Q&A with Brad Harris

12th May 2026
Article
6 min read
Edited
12th May 2026

We spoke with writer and Raven writing app creator, Brad Harris, about some of the biggest obstacles that writers face when writing a first draft and how his own writing struggles were the catalyst to creating a new writing app. 

Raven app

How did the idea for Raven come about?

A couple of years ago I got frustrated. Not mildly dissatisfied. Properly frustrated with every writing app I tried. They were either bloated with features nobody needed or, while decent enough, lacked the one thing I needed. I wanted to actually finish. Nothing helped. So I taught myself to code. Raven exists because I needed it. As a publisher at Imagnary House, and an author myself, I spend a lot of time evaluating manuscripts, which means I'm very aware of the gap between what a writer intends and what actually ends up on the page. If I open a writing app and spend forty minutes adjusting fonts, or edit chapter one for the fourteenth time instead of writing chapter two... it's not a tool that I want. I didn't need another feature. I needed stakes. That's Raven. 

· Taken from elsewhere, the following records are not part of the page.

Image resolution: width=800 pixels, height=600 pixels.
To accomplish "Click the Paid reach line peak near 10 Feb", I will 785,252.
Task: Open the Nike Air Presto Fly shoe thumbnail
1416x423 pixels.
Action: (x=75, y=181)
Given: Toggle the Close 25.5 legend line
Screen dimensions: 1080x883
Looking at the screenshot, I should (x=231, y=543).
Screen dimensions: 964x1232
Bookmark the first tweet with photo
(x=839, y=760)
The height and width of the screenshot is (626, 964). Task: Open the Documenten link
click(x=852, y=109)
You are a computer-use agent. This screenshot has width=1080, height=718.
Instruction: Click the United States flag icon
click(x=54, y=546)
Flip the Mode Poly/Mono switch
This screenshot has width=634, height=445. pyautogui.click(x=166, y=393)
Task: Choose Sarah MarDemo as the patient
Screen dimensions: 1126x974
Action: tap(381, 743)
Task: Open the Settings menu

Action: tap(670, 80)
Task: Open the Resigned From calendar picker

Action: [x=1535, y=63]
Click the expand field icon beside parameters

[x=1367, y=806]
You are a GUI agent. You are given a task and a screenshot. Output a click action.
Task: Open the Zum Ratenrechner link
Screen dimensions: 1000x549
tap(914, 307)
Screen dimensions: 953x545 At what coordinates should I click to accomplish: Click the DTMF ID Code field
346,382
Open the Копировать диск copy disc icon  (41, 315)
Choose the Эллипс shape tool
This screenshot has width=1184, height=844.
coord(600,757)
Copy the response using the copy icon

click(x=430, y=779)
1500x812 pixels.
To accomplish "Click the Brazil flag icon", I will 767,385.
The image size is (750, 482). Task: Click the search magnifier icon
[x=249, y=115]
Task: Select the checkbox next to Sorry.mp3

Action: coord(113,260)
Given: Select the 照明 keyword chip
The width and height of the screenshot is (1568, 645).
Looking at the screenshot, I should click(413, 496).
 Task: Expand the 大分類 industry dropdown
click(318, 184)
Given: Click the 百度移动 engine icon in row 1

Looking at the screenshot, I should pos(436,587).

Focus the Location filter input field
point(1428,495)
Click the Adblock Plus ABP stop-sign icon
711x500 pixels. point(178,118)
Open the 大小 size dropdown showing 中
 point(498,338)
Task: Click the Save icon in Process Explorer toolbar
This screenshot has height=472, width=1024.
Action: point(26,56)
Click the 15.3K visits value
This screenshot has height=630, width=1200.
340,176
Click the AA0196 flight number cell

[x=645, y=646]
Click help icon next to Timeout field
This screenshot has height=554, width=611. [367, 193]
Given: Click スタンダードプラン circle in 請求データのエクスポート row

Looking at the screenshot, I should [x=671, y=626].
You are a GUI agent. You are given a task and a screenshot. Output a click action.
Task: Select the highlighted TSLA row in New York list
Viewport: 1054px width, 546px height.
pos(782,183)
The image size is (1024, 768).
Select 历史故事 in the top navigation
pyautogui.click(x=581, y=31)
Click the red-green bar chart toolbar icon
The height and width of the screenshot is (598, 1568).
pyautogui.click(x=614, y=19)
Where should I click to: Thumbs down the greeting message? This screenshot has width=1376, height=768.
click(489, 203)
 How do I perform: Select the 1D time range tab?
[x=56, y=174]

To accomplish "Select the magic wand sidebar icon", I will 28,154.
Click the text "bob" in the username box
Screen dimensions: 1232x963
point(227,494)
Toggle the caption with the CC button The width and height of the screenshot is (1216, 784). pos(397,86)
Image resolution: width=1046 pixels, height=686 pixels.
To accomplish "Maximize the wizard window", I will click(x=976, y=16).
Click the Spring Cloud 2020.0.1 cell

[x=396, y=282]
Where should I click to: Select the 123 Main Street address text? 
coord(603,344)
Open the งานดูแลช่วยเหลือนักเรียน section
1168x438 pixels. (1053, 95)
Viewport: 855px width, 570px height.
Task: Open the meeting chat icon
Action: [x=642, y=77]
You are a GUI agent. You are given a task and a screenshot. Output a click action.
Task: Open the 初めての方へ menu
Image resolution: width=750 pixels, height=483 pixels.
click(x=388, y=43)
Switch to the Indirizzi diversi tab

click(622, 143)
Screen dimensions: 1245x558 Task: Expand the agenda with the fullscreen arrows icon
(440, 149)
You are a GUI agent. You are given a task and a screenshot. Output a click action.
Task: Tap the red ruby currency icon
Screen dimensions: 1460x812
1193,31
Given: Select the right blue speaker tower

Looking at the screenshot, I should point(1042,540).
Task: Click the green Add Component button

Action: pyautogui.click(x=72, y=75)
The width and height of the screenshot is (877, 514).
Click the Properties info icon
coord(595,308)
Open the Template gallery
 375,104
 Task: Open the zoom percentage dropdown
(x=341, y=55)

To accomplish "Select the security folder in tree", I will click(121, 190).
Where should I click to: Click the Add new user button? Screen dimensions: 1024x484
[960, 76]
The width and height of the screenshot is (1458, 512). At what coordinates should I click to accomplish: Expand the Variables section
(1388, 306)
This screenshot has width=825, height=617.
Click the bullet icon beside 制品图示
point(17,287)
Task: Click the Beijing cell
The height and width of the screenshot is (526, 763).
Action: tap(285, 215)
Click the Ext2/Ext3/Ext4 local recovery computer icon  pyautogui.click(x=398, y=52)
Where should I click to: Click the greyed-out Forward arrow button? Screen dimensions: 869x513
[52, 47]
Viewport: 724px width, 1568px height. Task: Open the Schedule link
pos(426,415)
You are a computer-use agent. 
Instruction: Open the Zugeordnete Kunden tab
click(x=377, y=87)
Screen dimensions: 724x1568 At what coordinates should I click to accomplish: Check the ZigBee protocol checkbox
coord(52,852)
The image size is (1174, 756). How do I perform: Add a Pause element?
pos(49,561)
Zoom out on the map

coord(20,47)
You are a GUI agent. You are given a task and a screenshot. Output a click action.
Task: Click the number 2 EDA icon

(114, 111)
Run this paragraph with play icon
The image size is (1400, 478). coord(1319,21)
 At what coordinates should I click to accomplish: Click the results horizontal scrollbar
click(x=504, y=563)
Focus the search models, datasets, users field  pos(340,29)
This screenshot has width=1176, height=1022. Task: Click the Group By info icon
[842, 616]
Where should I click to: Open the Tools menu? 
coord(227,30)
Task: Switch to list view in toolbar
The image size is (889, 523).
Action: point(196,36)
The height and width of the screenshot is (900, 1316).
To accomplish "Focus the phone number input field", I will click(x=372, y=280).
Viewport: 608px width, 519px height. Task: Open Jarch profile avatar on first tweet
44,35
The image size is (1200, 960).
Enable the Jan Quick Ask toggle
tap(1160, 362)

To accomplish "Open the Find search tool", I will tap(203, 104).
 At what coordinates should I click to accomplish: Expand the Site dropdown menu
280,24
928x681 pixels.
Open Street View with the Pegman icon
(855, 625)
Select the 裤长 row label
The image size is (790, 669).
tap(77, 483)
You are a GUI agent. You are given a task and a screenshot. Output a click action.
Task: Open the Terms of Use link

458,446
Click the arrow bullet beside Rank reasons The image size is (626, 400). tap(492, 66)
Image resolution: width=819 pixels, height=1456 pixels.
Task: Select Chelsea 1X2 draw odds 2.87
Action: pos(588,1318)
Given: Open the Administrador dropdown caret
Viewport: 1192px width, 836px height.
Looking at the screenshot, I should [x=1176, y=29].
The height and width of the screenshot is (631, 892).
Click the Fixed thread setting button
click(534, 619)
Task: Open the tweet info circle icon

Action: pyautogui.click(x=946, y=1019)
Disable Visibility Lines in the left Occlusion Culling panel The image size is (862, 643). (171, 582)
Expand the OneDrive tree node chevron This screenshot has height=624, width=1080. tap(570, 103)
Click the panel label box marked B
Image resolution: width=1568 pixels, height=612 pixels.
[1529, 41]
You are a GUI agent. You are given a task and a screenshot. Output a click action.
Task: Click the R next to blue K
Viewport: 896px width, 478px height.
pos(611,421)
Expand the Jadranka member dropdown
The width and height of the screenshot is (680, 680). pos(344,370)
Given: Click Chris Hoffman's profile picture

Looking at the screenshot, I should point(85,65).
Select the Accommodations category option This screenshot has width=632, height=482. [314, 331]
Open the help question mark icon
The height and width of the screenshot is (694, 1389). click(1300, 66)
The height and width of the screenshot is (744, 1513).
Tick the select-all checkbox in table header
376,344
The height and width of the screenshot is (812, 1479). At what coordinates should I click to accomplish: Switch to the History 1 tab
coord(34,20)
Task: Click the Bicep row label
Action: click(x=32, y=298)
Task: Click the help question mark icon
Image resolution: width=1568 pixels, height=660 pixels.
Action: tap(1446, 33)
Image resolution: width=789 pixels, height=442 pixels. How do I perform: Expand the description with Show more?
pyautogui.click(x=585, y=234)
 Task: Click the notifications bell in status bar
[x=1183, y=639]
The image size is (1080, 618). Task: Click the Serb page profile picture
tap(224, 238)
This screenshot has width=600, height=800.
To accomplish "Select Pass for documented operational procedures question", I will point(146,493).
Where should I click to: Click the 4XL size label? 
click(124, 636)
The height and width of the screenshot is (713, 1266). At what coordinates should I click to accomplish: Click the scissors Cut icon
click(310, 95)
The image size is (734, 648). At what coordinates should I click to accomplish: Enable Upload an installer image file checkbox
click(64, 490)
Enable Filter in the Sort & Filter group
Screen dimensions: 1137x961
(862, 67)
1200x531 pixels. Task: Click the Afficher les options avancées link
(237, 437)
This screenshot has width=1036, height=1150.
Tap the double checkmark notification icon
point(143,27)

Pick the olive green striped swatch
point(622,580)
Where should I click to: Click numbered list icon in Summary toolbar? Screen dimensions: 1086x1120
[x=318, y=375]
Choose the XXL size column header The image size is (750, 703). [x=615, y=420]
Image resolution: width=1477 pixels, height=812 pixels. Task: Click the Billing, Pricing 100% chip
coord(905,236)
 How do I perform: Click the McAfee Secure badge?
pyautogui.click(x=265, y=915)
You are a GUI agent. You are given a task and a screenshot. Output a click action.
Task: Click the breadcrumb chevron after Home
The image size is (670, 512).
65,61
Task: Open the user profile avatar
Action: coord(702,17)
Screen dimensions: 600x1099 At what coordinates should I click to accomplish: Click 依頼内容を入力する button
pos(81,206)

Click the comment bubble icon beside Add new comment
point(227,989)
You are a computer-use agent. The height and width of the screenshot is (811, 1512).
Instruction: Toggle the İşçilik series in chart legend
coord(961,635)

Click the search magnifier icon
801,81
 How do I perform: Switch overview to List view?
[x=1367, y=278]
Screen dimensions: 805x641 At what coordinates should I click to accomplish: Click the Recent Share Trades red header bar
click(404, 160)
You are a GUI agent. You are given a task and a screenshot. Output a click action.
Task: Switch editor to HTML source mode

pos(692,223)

What are some of the biggest obstacles that writers face, in your opinion, when writing a first draft?

Mostly ourselves. The first draft is where most of our books die (usually around 20k to 30k words). Perfectionism is the worst offender. We so often treat a first draft like it needs to survive contact with an editor, when what it actually needs to be is finished. The urge to edit as you go kills forward momentum (not saying there's no place for it ever; but there's certainly no place for it if you can't finish a draft). Inconsistency has also been a huge drainer on my writing and authors I've developed. Writing in bursts (a thousand words one Saturday, nothing for three weeks) means you spend half your sessions just finding your footing again. Writing regularly matters more than volume, even if the daily count is modest. The last one I'll mention is stakes. Lack of consequence. If I never finish a draft... so what? Without something genuinely at stake, it's too easy to stop. You can always write tomorrow. Tomorrow is very understanding. It never judges you. Raven gives you something to answer to. 

What are the challenges of creating an app?

Well, I really should have just been writing. But I built the app to help me write... and it is helping, so perhaps I'm let off the hook. Building Raven as a solo dev means every decision lands on me, which has been more freeing than exhausting. I knew enough of coding and product design to get a good start, and so the technical side was manageable for me (though a stretch). The first challenge was holding back on features, because there are a million things you can build... but I wanted Raven to be specific and focused on one goal; finishing a draft. I always ask myself, "Will this encourage writers to actually write?". If not a resounding "Yes!", then I scrap it. There's the added constraint that makes Raven unusual: end-to-end encryption, which means I (or the app) cannot read user content. That's a genuine privacy commitment, but it also means every insight the app offers has to come from arithmetic alone. That was a challenge, but while AI was useful in helping me build Raven (with coding challenges that were beyond my skill), I was committed to ensuring no AI exists within Raven. So, there's no language model reading your drafts, or ever will be. It was tough. Designing a meaningful feedback system inside this constraint has been incredibly challenging and satisfying. 
 

What do you hope that writers will get out of Raven?

A finished draft. That's it. That's the whole ambition. Not a better relationship with productivity, not a curated writing identity, not data about their habits. A finished first draft of something they've been meaning to write. Everything else (the encryption, the consequence modes, the absence of AI) is in service of that single outcome. Most writing apps build for engagement. I built for completion. Writers who finish are writers who can be published, who can improve, who can actually call themselves writers with some evidence to back it up. Getting them there is the point.

Raven will be hosting a 30-day writing challenge from 1st June. If you want to take part, here's what you need to do:

  • Head to Raven's challenge page
  • Register for free and make a public word count pledge. The outcome (UPHELD PLEDGE or ABANDONED PLEDGE) is posted on a public board with your name, so be ready to be held accountable!
     

Brad Harris is a publisher, product builder, and technologist who has spent a decade finding creative problems worth solving, and then building the tools to solve them. As Founder and Publishing Director of Imagnary House, he set out to fill a gap in authentic African children's and YA storytelling. What followed was a publishing house that now spans 16 languages and 13 countries, with a roster of 60+ creators and a 2025 Bologna Prize for Best Children's Publishers of the Year to its name. At Right on the Line, he leads the Technology Solutions team; designing AI integrations, automation strategies, and data systems for global B2B marketing campaigns. Raven came out of a simple, stubborn problem: he needed to write, and nothing he tried actually made him. So he bootstrapped a minimalist writing app in vanilla JS. It was built around real accountability mechanics, genuine consequences for procrastination, and zero tolerance for the usual excuses. With his publishing and technology experience, and a Master's in Creative Writing (UCT), Raven was the perfect overlap (or so he hopes!).